Cardiovascular disease (CVD) is the leading cause of noncancer-related mortality among differentiated thyroid cancer (DTC) survivors, which accounts for a large portion of subsequent primary malignancies in childhood cancer survivors. This study aims to assess the risk of cardiovascular mortality among DTC as a second primary malignancy (DTC-2) patients compared with DTC as a first primary malignancy (DTC-1) and the general population.
Using the Surveillance, Epidemiology, and End Results database, we conducted a population-based cohort study including 159 395 DTC-1 and 20 010 DTC-2 patients diagnosed older than 30 between 1975 and 2020 and the corresponding US population (71 214 642 person-years; 41 420 893 cardiovascular deaths). Compared with general-population and DTC-1 patients, we calculated incidence rate ratios (IRRs) of cardiovascular deaths among DTC-2 patients using Poisson regression. To adjust for unmeasured confounders, we performed a nested, case-crossover analysis among DTC-2 patients who died from CVD.

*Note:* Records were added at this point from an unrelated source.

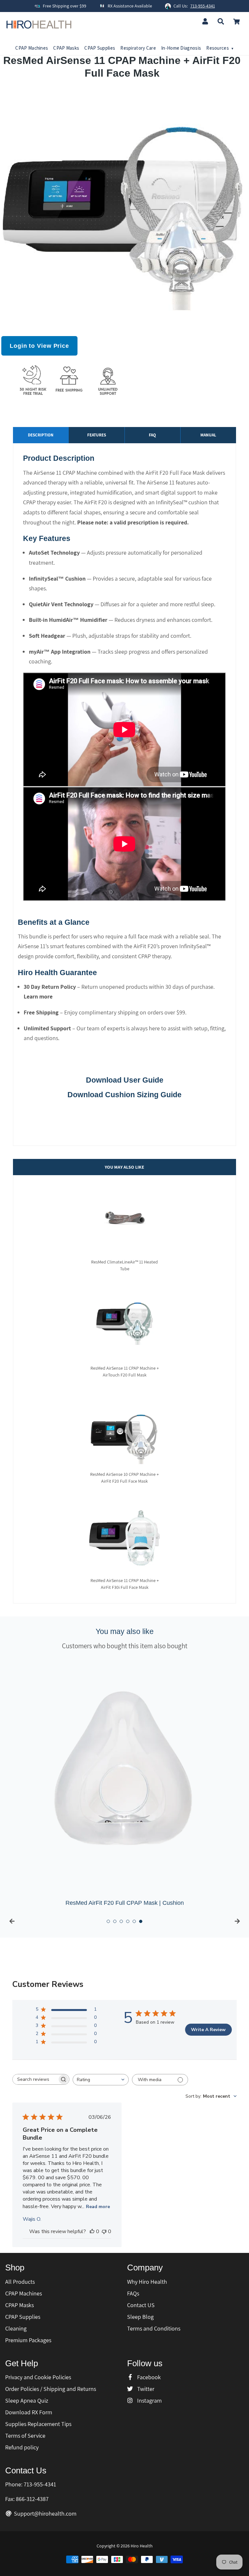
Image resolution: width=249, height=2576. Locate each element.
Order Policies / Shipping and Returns (50, 2389)
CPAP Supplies (99, 48)
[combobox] (101, 2079)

Although DTC-2 patients had a comparable risk compared with the population (IRR 1.01) and a mildly increased risk of cardiovascular mortality compared with DTC-1 patients (IRR 1.26), the association was pronounced among individuals aged 30 to 74 years, especially 30 to 44 years (DTC-2 vs population: IRR 8.89; DTC-2 vs DTC-1: IRR 3.00). The risk elevation was greatest within the first month after diagnosis, compared with the population. The case-crossover analysis confirmed these results.
DTC-2 patients are at increased risk of cardiovascular mortality. Clinicians should carefully monitor CVD and manage other CVD-related factors, such as exogenous thyroxine and emotional distress, for DTC-2 patients, especially for those under 75 years.
This study is the first comprehensive investigation into the cardiovascular mortality of DTC-2, revealing a higher risk compared to DTC-1 and the general population, especially for cases between 30 and 74 years old. The risk elevation was greatest within the first month after diagnosis. These findings emphasize the restriction of thyroid hormone suppression therapy and reinforce stress management to prevent premature DTC-2 patients from cardiovascular death.
心血管疾病(CVD)是分化型甲状腺癌(DTC)幸存者中非癌症相关死亡的主要原因,在儿童癌症幸存者的后续原发性恶性肿瘤中占很大比例。本研究旨在评估作为第二原发性恶性肿瘤(DTC-2)的DTC患者与作为第一原发性恶性肿瘤(DTC-1)的DTC患者及一般人群相比的心血管死亡风险。
利用监测、流行病学和最终结果数据库,我们进行了一项基于人群的队列研究,纳入了1975年至2020年间诊断时年龄大于30岁的159395例DTC-1患者和20010例DTC-2患者以及相应的美国人群(71214642人年;41420893例心血管死亡)。与一般人群和DTC-1患者相比,我们使用泊松回归计算了DTC-2患者心血管死亡的发病率比(IRR)。为了调整未测量的混杂因素,我们对死于CVD的DTC-2患者进行了巢式病例交叉分析。
尽管DTC-2患者与一般人群相比风险相当(IRR 1.01),与DTC-1患者相比心血管死亡风险略有增加(IRR 1.26),但这种关联在30至74岁的个体中尤为明显,尤其是30至44岁的个体(DTC-2与一般人群相比:IRR 8.89;DTC-2与DTC-1相比:IRR 3.00)。与一般人群相比,诊断后第一个月内风险升高最为显著。病例交叉分析证实了这些结果。
DTC-2患者心血管死亡风险增加。临床医生应仔细监测DTC-2患者的CVD情况,并管理其他与CVD相关的因素,如外源性甲状腺素和情绪困扰,尤其是对于75岁以下的患者。
本研究是对DTC-2患者心血管死亡情况的首次全面调查,揭示了其与DTC-1患者和一般人群相比更高的风险,尤其是对于30至74岁的患者。诊断后第一个月内风险升高最为显著。这些发现强调了限制甲状腺激素抑制治疗并加强压力管理,以防止DTC-2患者过早发生心血管死亡。